▸ **DOCUMENT PASSAGE**
┌──

And one day, maybe on the summer solstice or on Carl Sagan's birthday, some enormous cosmic scientist being will peer into a fantastic microscope and discover the Earth, which will appear as a microspeck, and the Hubble Telescope will take a picture of a giant eyeball. The space scientist would have to be very, very big, even bigger than Ernest Borgnine's butt, and he'd turn to his fellow scientists and announce, "I've discovered a teeny planet on this shred of diaper." There would be general merriment and congratulations all around and then someone would suggest a closer look to see if there was any life on the planet. The scientist would look again and say, "Yes, there seems to be something moving around down there. I don't know what they are, but they're fighting." About that time, the Johnson Space Flight Center will direct the Hubble to fire a "Laser of Greeting" at the giant eyeball, which will cause the cosmic scientist to stagger backward, holding his eye, tipping over the microscope and plunging the diaper bit, Earth attached, into one of those dirty laboratory sinks you see on TV.
A sorry scenario, granted. But as a cautionary tale, I believe it holds as much water as all the horrible predictions of the end of Earth tossed out by environmentalists who say that because of the destruction of the ozone we are all going to fry like bacon strips.
THE point is that we just have to quit breaking ourselves down into smaller and smaller warring segments, and I'm not just talking about Hutus vs. Tutsis, Catholics vs. Protestants, Jews vs. Arabs and PC users vs. Mac owners. It is getting so bad that not only is the Hawaiian movement fragmented, but now even that one coherent molecule of special interest -- the Bishop Estate -- is dividing into battling factions. As much as I enjoy the entertainment value of such a division, it shows just how crazy this whole thing is getting.

└──

▸ **ENTRIES PROVIDED**
┌──

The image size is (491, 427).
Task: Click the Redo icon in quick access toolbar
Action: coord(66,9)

└──
┌──

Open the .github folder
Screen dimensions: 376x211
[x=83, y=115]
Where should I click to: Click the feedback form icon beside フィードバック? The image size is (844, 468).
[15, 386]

└──
┌──

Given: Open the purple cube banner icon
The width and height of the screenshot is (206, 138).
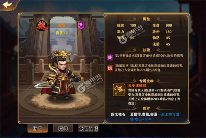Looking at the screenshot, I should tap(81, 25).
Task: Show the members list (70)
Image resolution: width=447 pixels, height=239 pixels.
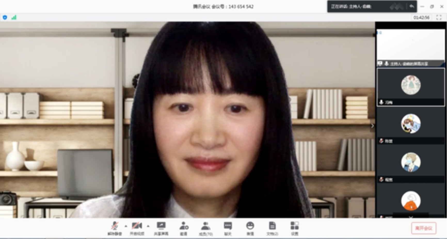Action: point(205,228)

└──

▸ **BRIEF 1**
Can you reproduce the cosmic scientist column from "A sorry scenario, granted." up to and including "thing is getting.", switching "bacon strips" to "sausage links"?
▸ **BRIEF 2**
How would the cosmic scientist column go on after its final sentence? Continue it from there.

▸ **TASK ANSWER 1**
A sorry scenario, granted. But as a cautionary tale, I believe it holds as much water as all the horrible predictions of the end of Earth tossed out by environmentalists who say that because of the destruction of the ozone we are all going to fry like sausage links.
THE point is that we just have to quit breaking ourselves down into smaller and smaller warring segments, and I'm not just talking about Hutus vs. Tutsis, Catholics vs. Protestants, Jews vs. Arabs and PC users vs. Mac owners. It is getting so bad that not only is the Hawaiian movement fragmented, but now even that one coherent molecule of special interest -- the Bishop Estate -- is dividing into battling factions. As much as I enjoy the entertainment value of such a division, it shows just how crazy this whole thing is getting.

▸ **TASK ANSWER 2**
I know, this is quite a buildup to get to the topic of what's happening with the Bishop Estate, but you have to admit it provides some context. In other words, it's not that big of a deal that the trustees refuse to meet with disgruntled parents, alumni and teachers about The Kamehameha Schools. It's embarrassing and silly, but it's no big deal.
You'd think that after all the years of court-appointed masters reviewing the estate's operation, that with five of the highest-paid executives in the state at the helm, and the constant overview of the attorney general's office, the Bishop Estate would have some coherent overall plan as to how the operation should be run.
Imagine someone getting elected to the board of directors of a major corporation and simply deciding, "You know, I'm going to take control of the Widget Polishing Division." And there is no CEO there to shoo her off to a golf course or explain to her that there is a well-thought-out master plan for running the operation that does not allow board members to act merely on personal whim.
So, despite the millions of dollars squandered on a make-believe organizational plan, Bishop Estate remains an overcapitalized personality cult. It may be embarrassing and silly, but it isn't the end of the world.